Sometimes (often) Greed needs to specify some data in the template file, like ${Problem.Name} in the config file, for example, to specify the output file name. And we must prevent the config library to resolve this reference. We achieve this by putting the value in quotation, that's why you'll see a lot of "" in the default.conf.

Here's a table for all the keys and their values with their available scopes.

Template definition

Greed gives the users power to define their own templates, according to the following schema. Let's continue with the templateDef config key and start with an example.
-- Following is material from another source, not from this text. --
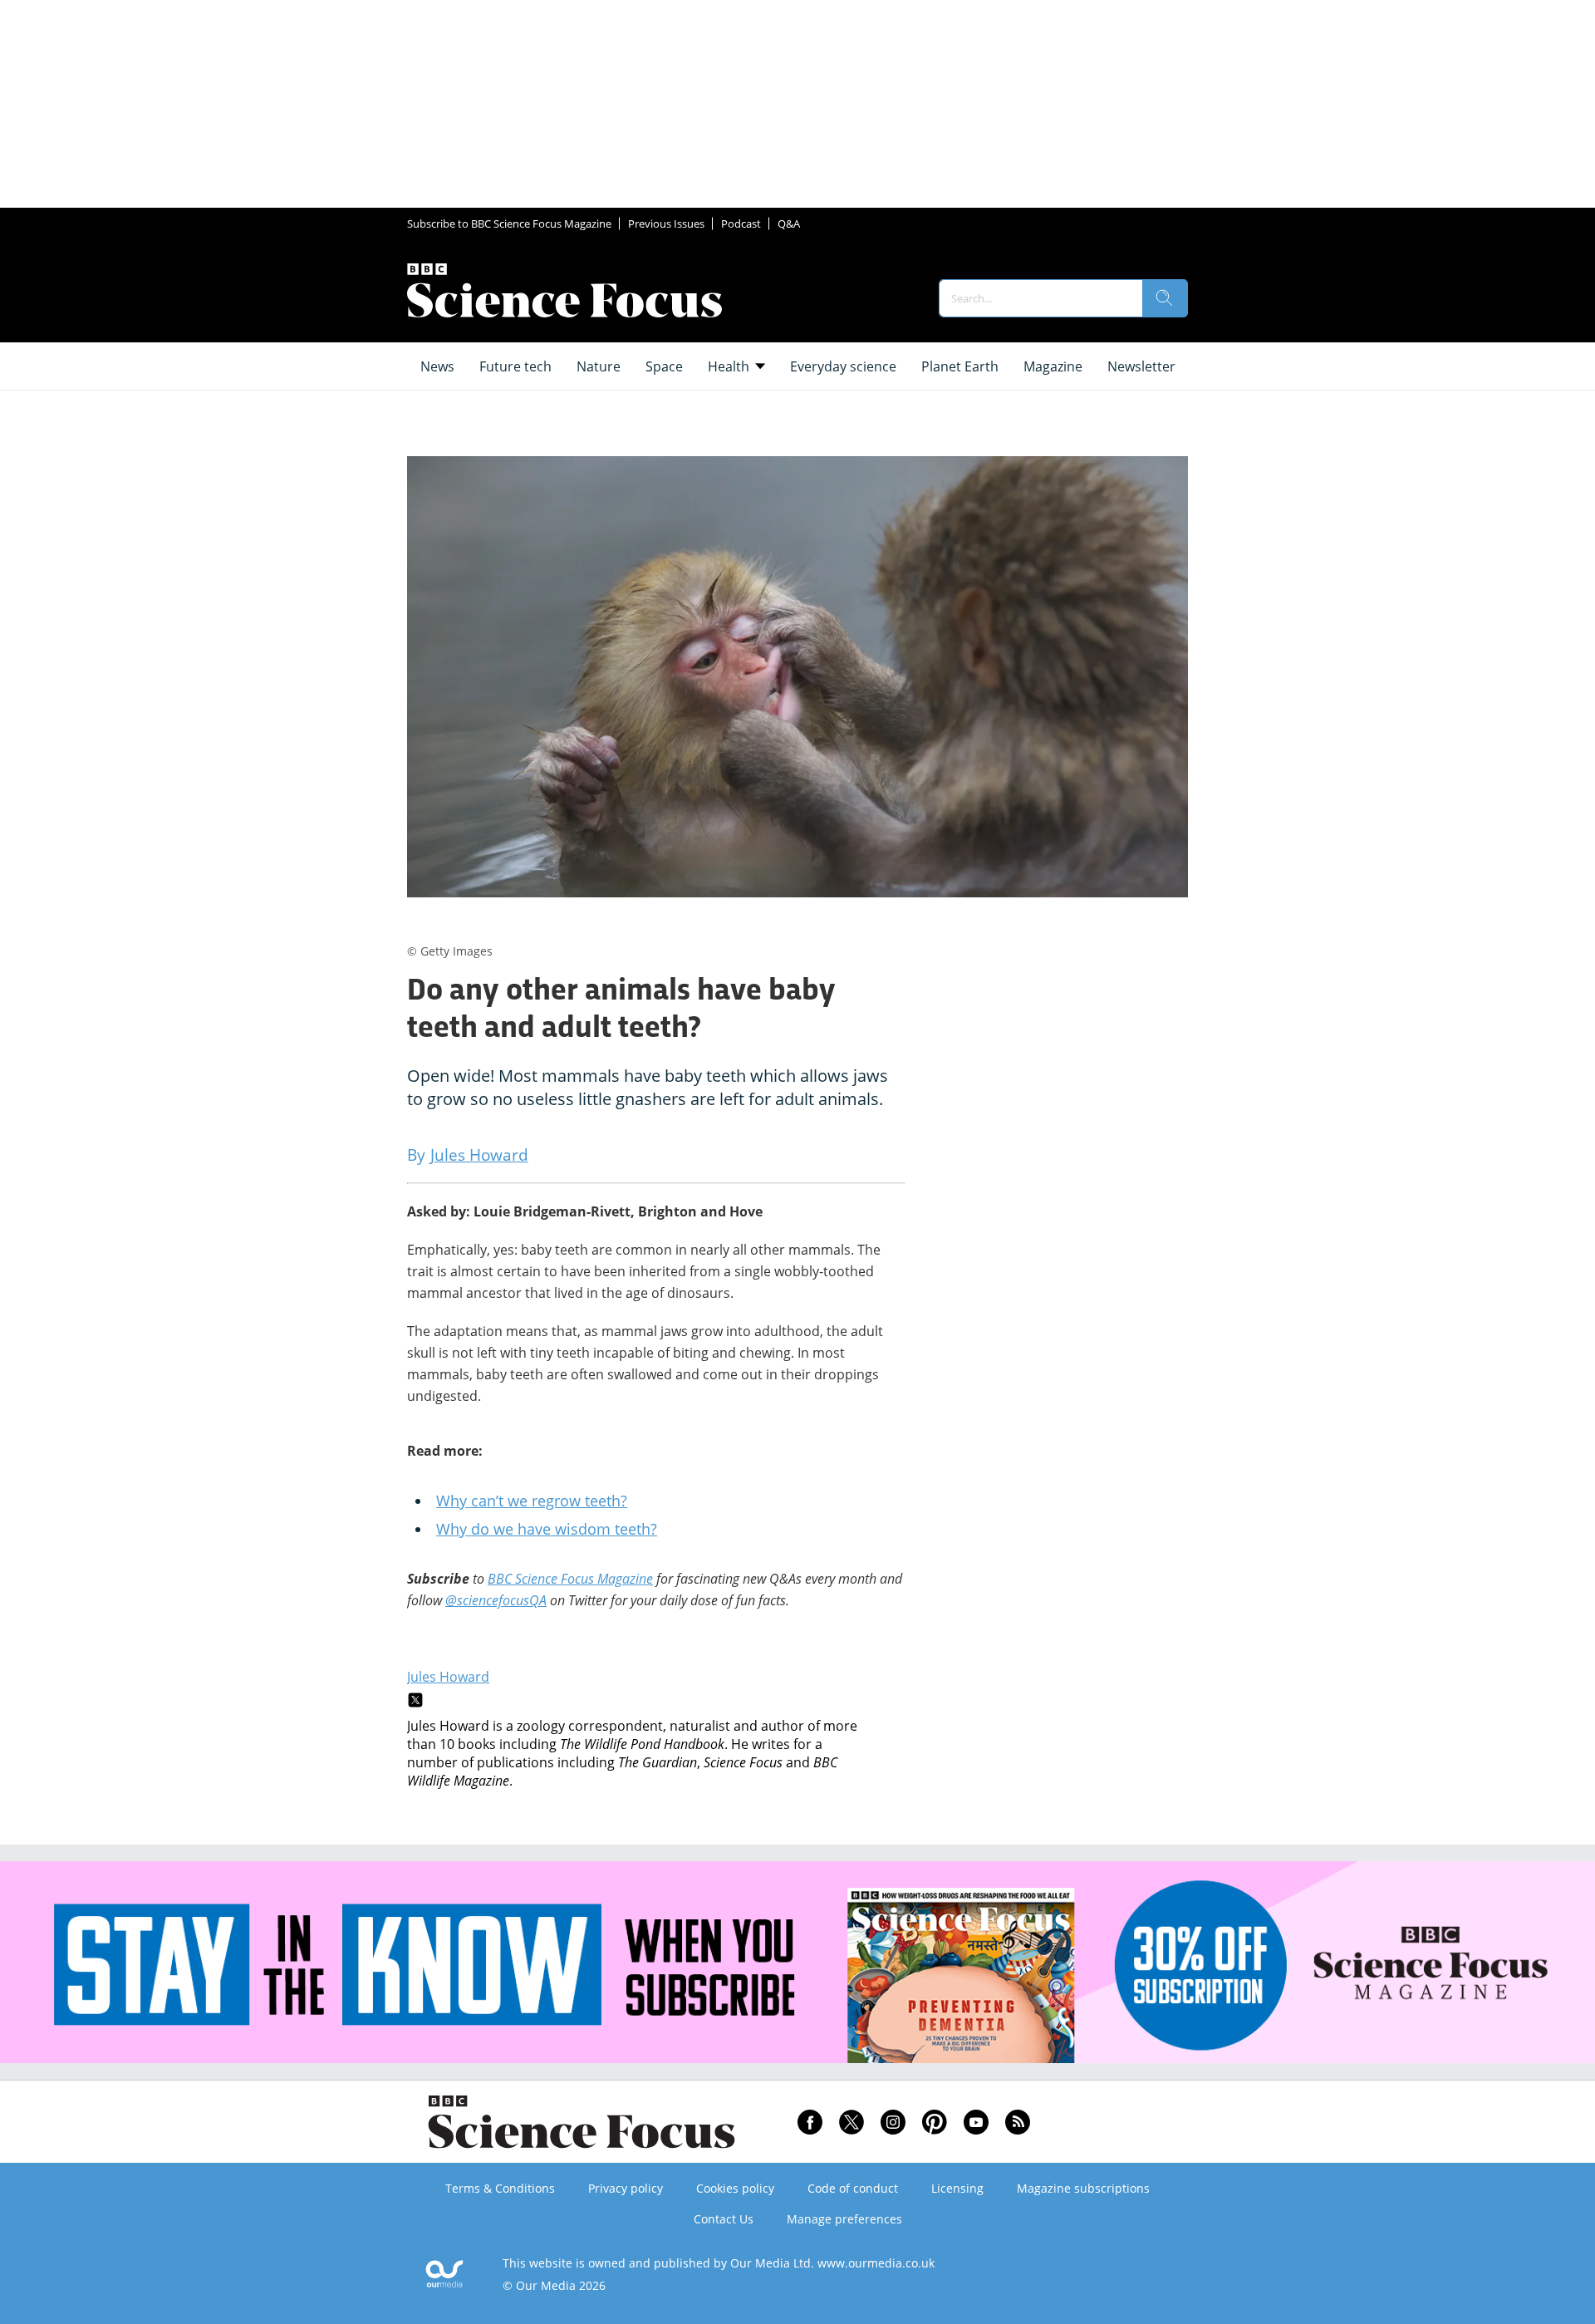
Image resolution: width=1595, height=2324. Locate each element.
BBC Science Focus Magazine (570, 1579)
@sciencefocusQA (496, 1600)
greed.language.java.templateDef {
  unittest {
    override = false
    templateFile = "builtin unittest/junit.java.tmpl"
    outputKey = UnitTestCode
    outputFile = "${Contest.Name}/${Problem.Name}-WrongName"
    transformers = [ empty-block, cont-blank-line ]

    afterFileGen {
      execute = mv
      arguments = [ "${GeneratedFileName}", "${Contest.Name}/${Problem.Name}Test.java" ]
    }
  }
}

This example may look somewhat stupid, because it gives the output a wrong name and then rename it. But it covers all the possible keys of a template def.
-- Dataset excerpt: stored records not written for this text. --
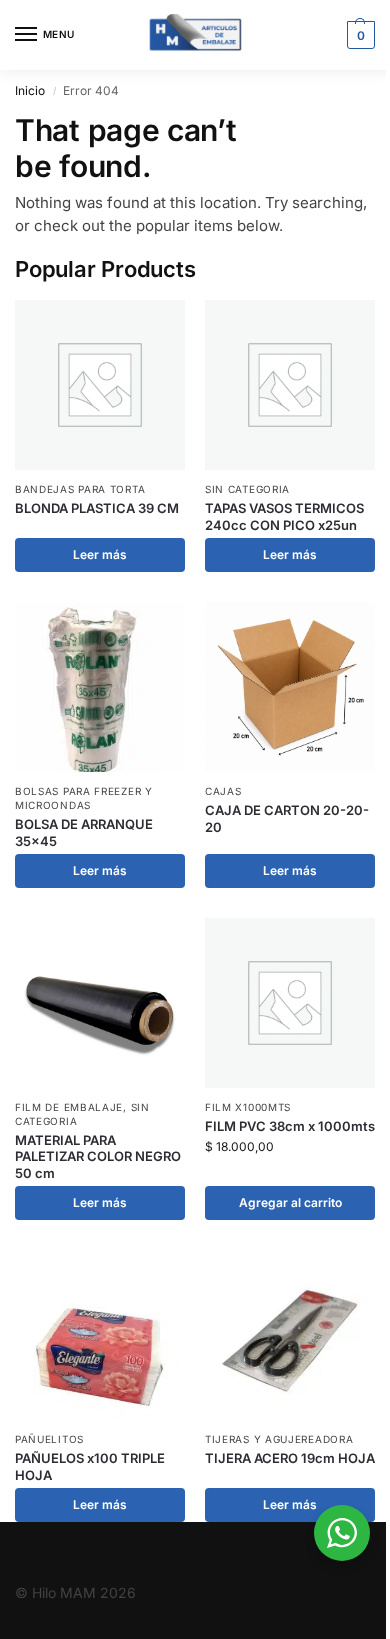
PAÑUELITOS (49, 1439)
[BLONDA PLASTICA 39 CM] (100, 385)
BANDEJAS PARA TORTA (80, 489)
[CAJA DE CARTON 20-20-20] (290, 687)
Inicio (30, 90)
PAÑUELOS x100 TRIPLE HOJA (90, 1466)
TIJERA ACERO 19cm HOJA (290, 1458)
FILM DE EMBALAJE (69, 1107)
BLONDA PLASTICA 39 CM (97, 508)
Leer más (100, 554)
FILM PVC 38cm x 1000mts (290, 1126)
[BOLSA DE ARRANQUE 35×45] (100, 687)
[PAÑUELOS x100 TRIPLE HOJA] (100, 1335)
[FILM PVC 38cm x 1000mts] (290, 1003)
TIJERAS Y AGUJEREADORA (279, 1439)
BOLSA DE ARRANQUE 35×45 (84, 832)
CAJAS (223, 791)
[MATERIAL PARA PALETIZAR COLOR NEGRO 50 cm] (100, 1003)
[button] (358, 35)
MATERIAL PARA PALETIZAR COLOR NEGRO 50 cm (98, 1157)
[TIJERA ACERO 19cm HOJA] (290, 1335)
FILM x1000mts (248, 1107)
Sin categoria (247, 489)
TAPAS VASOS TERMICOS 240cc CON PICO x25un (284, 516)
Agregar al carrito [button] (290, 1202)
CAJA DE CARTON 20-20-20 (287, 818)
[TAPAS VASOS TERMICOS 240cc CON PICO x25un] (290, 385)
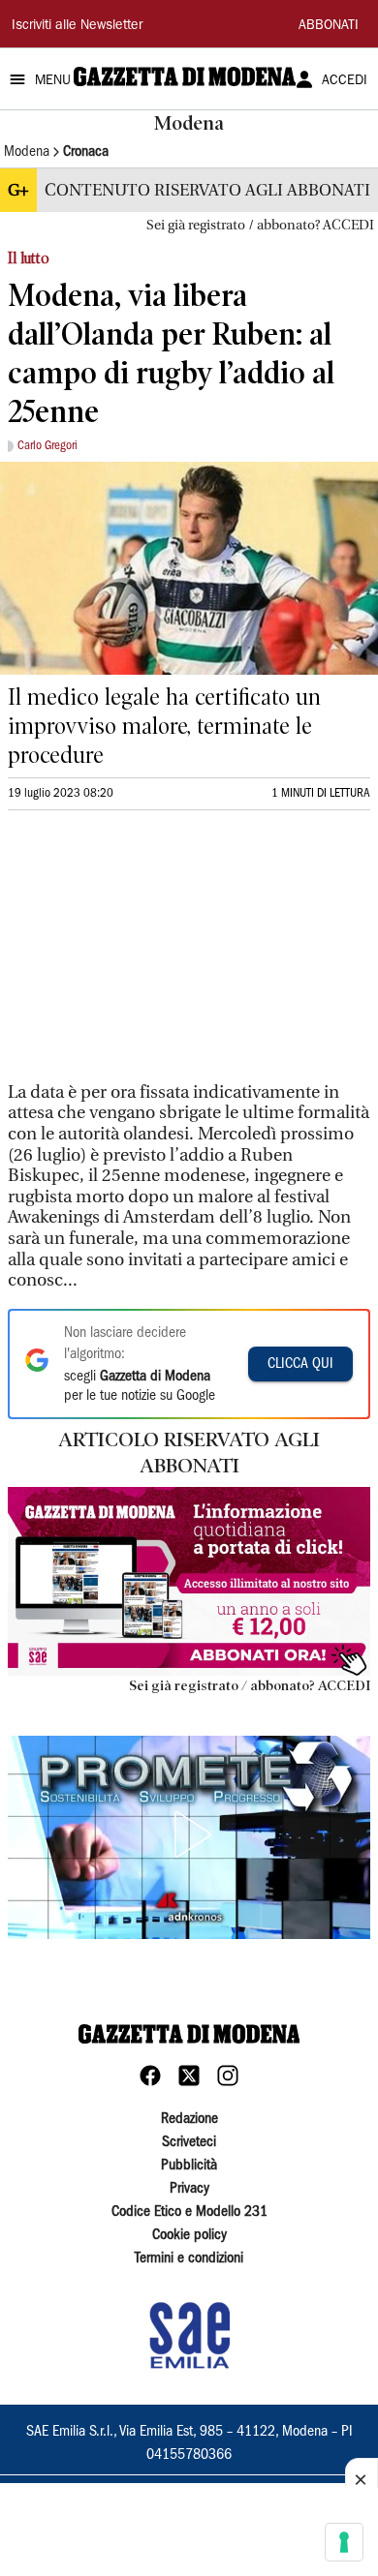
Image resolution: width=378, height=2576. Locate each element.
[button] (189, 1834)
  • override, if false, greed will skip the file if already exists.
    However, if user click Regenerate code in the UI, it will be force override. Don't worry, the old files will be backuped.
  • templateFile specify the path to the template file use by the template engine to render to the output.
    The prefix builtin shows that this template is located in the distributed jar of Greed, in greed.jar:/templates.
  • If outputKey is set, the rendered output will be bound to a key, in this case UnitTestCode, and available for the later templates (in the templates sequence) to use as a key in their template files. Note this does not conflict with outputFile.
  • outputFile and [ outputFileName, outputFileExtension ] conflict with each other and must not be set at the same time! Or Greed will raise an error of config exception. The former set the whole name while the latter specify the two parts of the file name separately.
  • transformers specify a list of actions to transform the code after the code is generated. Right now there're only two available.
    • empty-block removes empty cutting block (surrounded by cutBegin and cutEnd) to cleanup the output code.
    • cont-blank-line merges continuous blank lines to single one blank line.
  • afterFileGen is an external command executed after the file is generated (no output file, no action!). You can specify any scripts or programs to run.

Template file writing

This part is basically the details of the template engine, and is covered separately in another page Play with templates.

If you're interested in customizing your own template, go ahead!